De acordo com os dados do Portal da Transparência, em 2018 foram realizadas 19 629 cesarianas, mais 3% face a 2017. Analisando os partos, o aumento foi mais ténue, de 1%. Contactadas pelo JN, a Direção-Geral da Saúde e a Administração Central do Sistema de Saúde, numa resposta conjunta, frisam que "a taxa de cesarianas tem registado uma diminuição gradual de ano para ano, com exceção nos últimos dois anos". Olhando para a evolução entre 2010 e 2017, prosseguem, "a redução foi de quase 5%", resultados "reconhecidos pela própria Organização para a Cooperação e Desenvolvimento Económico (OCDE)".
De acordo com o relatório "Health at a Glance, 2017", Portugal era o décimo país da OCDE com a mais alta taxa de cesarianas. Na Europa, em 2016, 28% dos bebés nasceram por cesariana.
Maior peso no Interior
Sublinhando que a "realização de uma cesariana pode trazer benefícios de saúde inequívocos para a grávida e para o filho, mas a sua utilização abusiva, sem motivos, acarreta riscos acrescidos para ambos", DGS e ACSS admitem outra explicação. O facto de os hospitais do SNS centralizarem os casos mais complexos, que "podem, muitas vezes, originar a necessidade de efetuar cesariana por critérios clínicos de segurança". O que, concluem, "pode originar alguma flutuação na taxa de cesarianas".
É nas regiões do Alentejo e do Norte do país que as cesarianas assumem maior peso no total de partos: 31,2% e 28,8%, respetivamente. Apesar de em menor número, os dados mostram que é no interior do país que estas cirurgias são predominantes. Na Unidade Local de Saúde do Nordeste, no ano passado 42% dos partos realizados foram cesarianas (ler ao lado), seguindo-se o Centro Hospitalar Trás-os-Montes e Alto Douro (37,4%) e o Centro Hospitalar Universitário Cova da Beira (36,9%).
------------------------------------------------------------
**Detalhes do exercício:**
Por favor, indique quantas cesarianas foram realizadas em 2018, segundo o texto sobre cesarianas.
------------------------------------------------------------
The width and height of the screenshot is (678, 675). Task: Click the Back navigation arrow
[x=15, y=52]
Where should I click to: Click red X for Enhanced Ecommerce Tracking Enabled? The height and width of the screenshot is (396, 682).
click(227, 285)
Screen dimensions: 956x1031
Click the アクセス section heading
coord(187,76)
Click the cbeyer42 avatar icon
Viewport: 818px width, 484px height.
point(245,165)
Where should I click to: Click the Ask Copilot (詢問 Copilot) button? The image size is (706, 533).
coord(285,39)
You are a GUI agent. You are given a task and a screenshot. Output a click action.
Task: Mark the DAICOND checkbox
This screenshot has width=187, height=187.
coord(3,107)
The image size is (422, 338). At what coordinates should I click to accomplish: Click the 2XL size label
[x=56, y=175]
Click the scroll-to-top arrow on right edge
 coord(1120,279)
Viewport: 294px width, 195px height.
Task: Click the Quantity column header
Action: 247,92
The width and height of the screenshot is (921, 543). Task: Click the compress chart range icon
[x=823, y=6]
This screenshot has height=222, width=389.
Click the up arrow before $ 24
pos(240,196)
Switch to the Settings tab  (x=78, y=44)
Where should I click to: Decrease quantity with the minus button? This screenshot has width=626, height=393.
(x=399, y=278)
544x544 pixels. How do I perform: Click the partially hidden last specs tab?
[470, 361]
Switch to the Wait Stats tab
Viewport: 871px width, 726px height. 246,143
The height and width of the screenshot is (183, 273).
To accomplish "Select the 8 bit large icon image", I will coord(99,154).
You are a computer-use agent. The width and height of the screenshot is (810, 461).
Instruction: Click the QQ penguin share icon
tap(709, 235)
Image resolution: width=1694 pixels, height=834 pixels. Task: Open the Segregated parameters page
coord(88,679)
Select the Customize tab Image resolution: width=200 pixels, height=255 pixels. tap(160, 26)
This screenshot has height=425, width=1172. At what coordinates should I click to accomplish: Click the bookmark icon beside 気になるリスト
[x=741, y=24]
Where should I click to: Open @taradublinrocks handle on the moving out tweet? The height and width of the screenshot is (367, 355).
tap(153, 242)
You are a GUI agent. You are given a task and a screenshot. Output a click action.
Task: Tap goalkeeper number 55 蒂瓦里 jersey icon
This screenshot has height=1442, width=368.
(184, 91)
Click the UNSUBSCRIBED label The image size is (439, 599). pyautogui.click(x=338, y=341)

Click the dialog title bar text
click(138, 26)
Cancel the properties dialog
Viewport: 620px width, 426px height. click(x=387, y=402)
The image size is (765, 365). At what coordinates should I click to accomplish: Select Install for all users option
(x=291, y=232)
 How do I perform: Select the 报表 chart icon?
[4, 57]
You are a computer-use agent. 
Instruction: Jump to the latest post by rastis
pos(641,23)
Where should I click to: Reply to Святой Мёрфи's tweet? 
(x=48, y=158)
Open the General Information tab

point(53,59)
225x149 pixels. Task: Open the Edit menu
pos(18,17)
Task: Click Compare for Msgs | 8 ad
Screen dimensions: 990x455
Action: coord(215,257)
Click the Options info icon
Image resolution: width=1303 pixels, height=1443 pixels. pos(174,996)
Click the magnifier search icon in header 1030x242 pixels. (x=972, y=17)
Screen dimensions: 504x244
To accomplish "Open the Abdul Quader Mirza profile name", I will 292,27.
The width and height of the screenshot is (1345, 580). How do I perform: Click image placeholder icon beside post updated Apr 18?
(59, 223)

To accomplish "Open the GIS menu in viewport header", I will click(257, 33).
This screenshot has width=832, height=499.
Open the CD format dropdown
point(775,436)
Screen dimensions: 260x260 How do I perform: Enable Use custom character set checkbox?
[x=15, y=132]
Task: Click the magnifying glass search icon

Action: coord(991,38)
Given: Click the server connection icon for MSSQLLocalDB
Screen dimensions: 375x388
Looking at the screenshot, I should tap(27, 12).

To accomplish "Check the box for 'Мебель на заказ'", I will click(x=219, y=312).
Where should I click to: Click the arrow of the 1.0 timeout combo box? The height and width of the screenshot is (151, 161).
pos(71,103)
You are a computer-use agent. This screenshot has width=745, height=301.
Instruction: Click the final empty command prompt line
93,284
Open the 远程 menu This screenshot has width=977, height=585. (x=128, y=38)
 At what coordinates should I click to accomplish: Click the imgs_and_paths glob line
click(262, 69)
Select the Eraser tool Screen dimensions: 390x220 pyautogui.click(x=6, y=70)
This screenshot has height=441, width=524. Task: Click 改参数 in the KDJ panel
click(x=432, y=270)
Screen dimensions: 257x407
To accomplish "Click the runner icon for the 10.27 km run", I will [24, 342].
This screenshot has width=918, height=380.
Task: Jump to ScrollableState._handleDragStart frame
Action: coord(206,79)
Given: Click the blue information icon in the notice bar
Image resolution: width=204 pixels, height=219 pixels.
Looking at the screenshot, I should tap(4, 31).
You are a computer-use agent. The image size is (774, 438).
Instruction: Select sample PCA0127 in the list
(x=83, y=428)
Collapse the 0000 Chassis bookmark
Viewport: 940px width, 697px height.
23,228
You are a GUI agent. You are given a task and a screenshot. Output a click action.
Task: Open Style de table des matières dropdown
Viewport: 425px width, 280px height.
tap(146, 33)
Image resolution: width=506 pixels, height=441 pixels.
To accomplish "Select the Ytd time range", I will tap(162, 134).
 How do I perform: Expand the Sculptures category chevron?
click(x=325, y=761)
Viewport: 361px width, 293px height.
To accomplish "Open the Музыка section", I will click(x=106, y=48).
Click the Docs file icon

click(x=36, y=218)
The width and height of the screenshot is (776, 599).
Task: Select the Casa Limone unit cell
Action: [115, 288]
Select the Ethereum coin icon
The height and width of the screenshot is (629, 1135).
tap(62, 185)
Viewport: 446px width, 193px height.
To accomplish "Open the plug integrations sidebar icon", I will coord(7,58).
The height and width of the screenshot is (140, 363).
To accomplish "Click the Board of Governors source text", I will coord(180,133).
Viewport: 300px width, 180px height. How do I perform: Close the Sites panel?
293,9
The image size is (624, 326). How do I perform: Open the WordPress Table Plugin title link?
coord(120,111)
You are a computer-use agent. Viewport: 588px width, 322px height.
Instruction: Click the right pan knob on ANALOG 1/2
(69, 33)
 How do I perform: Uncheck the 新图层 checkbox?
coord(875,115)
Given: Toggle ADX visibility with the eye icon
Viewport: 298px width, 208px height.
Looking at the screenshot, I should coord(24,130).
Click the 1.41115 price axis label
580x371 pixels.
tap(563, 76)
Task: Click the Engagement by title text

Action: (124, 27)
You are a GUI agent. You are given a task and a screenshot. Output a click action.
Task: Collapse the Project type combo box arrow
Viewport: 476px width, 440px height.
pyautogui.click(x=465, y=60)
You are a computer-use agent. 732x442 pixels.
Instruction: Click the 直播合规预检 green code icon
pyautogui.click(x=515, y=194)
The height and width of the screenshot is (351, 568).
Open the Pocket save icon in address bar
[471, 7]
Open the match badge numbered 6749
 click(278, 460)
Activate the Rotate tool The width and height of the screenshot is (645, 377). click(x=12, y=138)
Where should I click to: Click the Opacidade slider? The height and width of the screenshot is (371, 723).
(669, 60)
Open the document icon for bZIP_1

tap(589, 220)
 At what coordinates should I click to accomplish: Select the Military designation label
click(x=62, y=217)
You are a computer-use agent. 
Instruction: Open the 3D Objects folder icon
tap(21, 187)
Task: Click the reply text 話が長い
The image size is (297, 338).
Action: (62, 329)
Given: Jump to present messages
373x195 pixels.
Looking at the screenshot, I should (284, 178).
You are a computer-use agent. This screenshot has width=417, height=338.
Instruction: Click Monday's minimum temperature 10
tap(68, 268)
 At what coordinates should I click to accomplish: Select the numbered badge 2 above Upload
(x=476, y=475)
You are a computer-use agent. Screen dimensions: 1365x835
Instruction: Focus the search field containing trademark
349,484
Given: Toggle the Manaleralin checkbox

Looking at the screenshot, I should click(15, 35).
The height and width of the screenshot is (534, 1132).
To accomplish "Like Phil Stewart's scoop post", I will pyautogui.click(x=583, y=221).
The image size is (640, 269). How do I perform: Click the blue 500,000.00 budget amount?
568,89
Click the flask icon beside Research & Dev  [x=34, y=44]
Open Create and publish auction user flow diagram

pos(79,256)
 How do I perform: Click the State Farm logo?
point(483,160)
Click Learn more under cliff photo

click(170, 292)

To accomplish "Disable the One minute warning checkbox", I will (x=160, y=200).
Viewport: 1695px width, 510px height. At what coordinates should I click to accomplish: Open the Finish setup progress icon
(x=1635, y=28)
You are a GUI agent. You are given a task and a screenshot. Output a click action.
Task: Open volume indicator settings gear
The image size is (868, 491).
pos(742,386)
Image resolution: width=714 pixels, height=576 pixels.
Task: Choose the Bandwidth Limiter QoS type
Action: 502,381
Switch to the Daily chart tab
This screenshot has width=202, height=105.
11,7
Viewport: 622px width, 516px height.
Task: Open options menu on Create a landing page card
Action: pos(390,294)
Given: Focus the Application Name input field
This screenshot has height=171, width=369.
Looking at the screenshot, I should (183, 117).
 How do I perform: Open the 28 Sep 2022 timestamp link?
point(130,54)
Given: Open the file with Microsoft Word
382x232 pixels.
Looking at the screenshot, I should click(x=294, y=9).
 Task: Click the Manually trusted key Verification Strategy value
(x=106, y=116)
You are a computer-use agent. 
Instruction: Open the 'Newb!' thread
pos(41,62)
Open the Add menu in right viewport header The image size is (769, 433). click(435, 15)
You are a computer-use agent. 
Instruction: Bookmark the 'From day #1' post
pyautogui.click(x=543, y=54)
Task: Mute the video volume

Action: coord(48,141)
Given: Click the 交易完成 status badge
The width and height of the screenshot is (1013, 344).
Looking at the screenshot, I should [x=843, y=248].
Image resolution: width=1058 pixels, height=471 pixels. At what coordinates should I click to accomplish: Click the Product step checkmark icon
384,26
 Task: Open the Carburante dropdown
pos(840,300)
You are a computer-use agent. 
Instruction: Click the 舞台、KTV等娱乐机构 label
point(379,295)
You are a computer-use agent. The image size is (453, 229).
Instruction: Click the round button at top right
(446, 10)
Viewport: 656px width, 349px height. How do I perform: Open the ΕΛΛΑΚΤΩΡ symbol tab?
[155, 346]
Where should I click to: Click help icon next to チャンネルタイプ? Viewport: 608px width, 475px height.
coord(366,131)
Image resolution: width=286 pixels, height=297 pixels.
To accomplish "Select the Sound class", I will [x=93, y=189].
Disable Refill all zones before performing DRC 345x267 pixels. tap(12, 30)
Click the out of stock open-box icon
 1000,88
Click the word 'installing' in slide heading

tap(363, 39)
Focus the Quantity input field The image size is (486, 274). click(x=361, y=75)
------------------------------------------------------------
**Resultado da tarefa:**
Em 2018 foram realizadas 19 629 cesarianas.